Longe de mim pretender entender economia. Meu consolo é que os economistas também não entendem. Mas não é preciso muito bom senso para intuir que o mais prudente que se pode fazer na vida é garantir um lugar onde cair morto. Esta sempre foi a preocupação maior de minha Baixinha: viver sem pagar aluguéis nem intermináveis dívidas imobiliárias. Nunca houve hipotecas em nossas vidas. Quanto a carros, ela logo descobriu que se pode viver muito bem sem carro. Quanto a mim, até hoje não sei dirigir. Nascido no campo, conservo até hoje uma filosofia de camponês: tudo, menos dívidas. Sempre abominei crédito e cartões de créditos. Estes, só fui usá-los há uns quatro anos. Porque hoje, sem cartão, você não consegue nem mesmo fazer reserva em um hotel.

Já pensei em ter um apartamento em Madri ou Paris. O que me afastou deste projeto foi o preço do metro quadrado. Digamos que tivesse comprado um, com prestações a perder de vista. Hoje estaria chorando a devolução das chaves. Aqui em São Paulo, conheço pessoas que moram em condomínios de alto luxo sem terem condições para neles morar. As dívidas vão sendo empurradas com a barriga, renegociadas. Um dia, a casa cai. Restam três opções: suicidar-se, achacar os amigos ou renunciar ao padrão de vida. Esta última é a mais difícil. Como suicidar-se é um tanto doloroso, optam pela segunda. Mas esta logo se exaure.

A tal de crise, suspeito, em boa parte é decorrência desta mania de dar um passo maior que as pernas. É claro que quem tem um apartamento quitado, que não tem dívidas de carro ou decorrentes do padrão de vida, será bem menos afetado pela tal de crise. Quem vivia de crédito vai passar mal.
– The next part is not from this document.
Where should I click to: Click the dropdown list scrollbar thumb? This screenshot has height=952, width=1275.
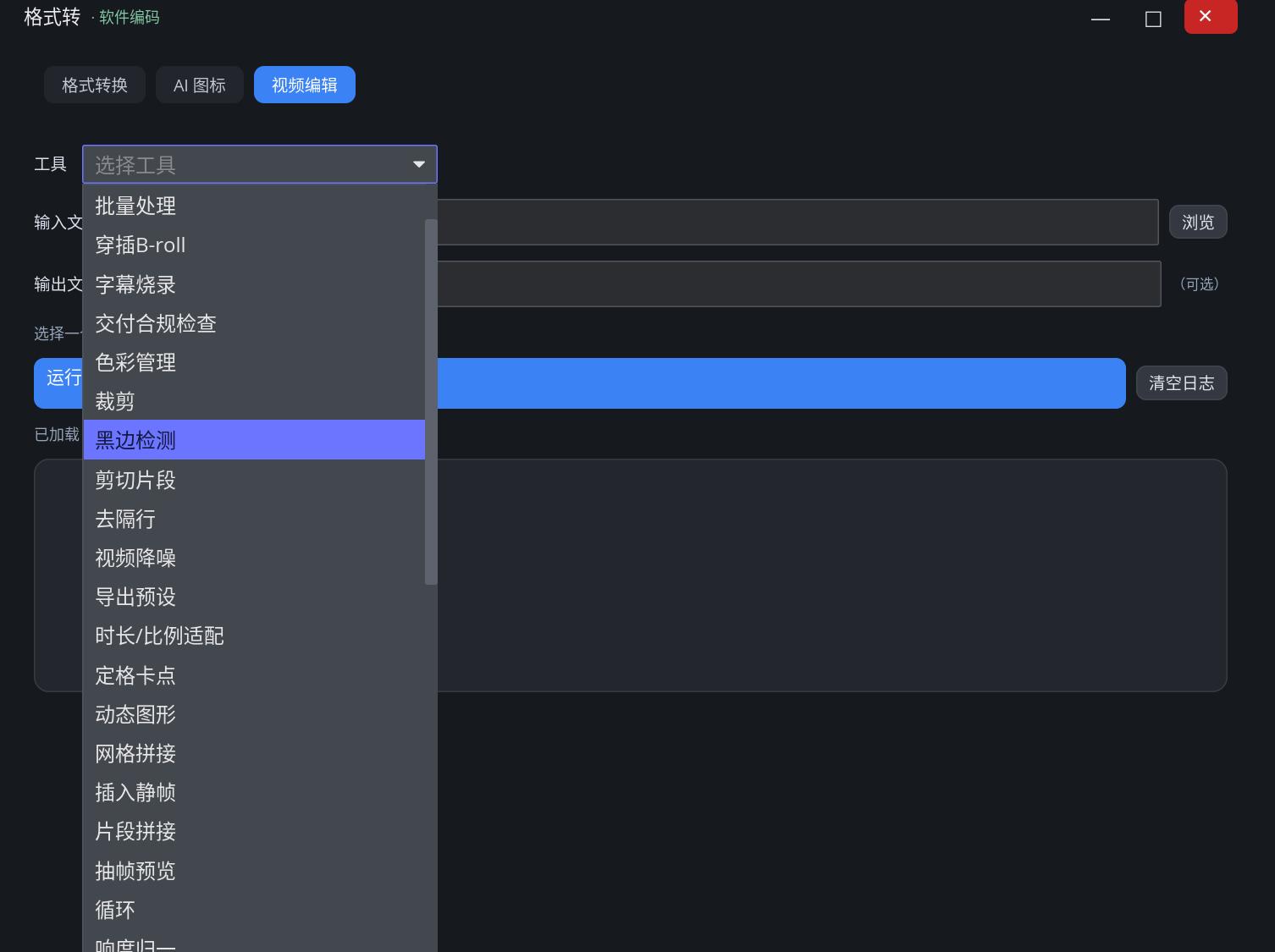(431, 402)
Sua Santidade, Bento XVI, dizia há pouco que é melhor investir na palavra divina. Ateu sendo, prefiro investir em bens imateriais: cultura, leitura, viagens. Em meus dias de Estocolmo – não estes de julho passado, mas os de 71, quando lá vivi – tive uma namorada que era guia de turismo. Chamava-se Lena e eu a chamava de Lena Lena. (Lena quer dizer doce, suave). Havia na época um medo difuso do urso soviético. A família dela não gostava de sua opção, achava que não dava dinheiro nem levava a nada. “Mas quando os russos invadirem a Suécia – dizia-me Lena Lena – eles perderão tudo. Eu não perderei nada. As minhas viagens, ninguém me tira”.

Apartamentos e carros não quitados podem derreter-se. Padrões de vida suntuosos também. Mas cultura adquirida ninguém perde. Livros lidos, muito menos. Viagens feitas, não há crise que as roube. Muito menos vinho bebido. Tampouco perdemos a lembrança das mulheres que um dia amamos.

Então leitores, se o fim dos tempos está próximo, como pretendem as Cassandras, o mais prudente é ler, namorar, beber e viajar. Viajar mesmo a crédito. Se você não puder pagar, viagem é coisa que não se devolve. O resto... é o resto.